At the time, Milton was trying to drum up investor interest as Nikola prepared to launch on the stock markets, before it was in a position to bring in any revenues from vehicle sales.
“In order to drive investor demand for Nikola’s stock, Milton lied about nearly every aspect of the business,” continued Strauss, whose office prepared the 49-page, three-count indictment.
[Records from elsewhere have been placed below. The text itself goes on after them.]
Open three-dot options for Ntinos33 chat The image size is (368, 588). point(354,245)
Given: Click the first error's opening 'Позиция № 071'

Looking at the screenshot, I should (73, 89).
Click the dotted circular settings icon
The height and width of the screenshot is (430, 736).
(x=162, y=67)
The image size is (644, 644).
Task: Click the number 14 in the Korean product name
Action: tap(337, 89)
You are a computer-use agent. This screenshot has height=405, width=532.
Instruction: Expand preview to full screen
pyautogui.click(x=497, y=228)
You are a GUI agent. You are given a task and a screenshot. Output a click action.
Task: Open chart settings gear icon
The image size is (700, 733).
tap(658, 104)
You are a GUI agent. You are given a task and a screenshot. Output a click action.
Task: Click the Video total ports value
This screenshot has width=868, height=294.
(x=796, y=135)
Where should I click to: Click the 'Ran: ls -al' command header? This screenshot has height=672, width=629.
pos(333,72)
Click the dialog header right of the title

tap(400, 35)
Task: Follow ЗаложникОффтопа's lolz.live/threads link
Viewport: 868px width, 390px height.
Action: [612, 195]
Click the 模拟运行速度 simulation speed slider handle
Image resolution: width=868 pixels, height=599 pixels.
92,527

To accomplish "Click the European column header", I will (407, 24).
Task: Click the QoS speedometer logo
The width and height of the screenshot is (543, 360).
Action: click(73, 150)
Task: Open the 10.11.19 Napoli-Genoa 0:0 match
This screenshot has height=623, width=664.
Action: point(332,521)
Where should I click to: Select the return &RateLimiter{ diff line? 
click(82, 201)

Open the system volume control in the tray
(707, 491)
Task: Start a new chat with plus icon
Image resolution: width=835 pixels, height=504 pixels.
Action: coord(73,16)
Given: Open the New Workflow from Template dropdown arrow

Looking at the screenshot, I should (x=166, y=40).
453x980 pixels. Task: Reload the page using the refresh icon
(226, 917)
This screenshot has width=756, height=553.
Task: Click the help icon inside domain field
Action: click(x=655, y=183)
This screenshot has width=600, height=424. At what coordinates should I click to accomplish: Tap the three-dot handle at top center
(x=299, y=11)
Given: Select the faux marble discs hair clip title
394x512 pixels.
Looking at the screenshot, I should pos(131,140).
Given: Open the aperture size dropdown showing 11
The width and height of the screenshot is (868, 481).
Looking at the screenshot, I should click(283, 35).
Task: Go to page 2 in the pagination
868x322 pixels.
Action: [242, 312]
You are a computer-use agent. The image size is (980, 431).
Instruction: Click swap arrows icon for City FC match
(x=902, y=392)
The indictment says the scheme occurred between November 2019, when he sought to take Nikola public, and September 2020, when he resigned as news of the investigations against him first surfaced.
Milton is accused of having “brazenly and repeatedly used social media, and appearances and interviews on television, podcasts, and in print, to make false and misleading claims about the status of Nikola’s trucks and technology,” according to Strauss — namely lying to investors about the true status of a prototype semi-truck that he claimed was “fully functional” when he knew it to be inoperable.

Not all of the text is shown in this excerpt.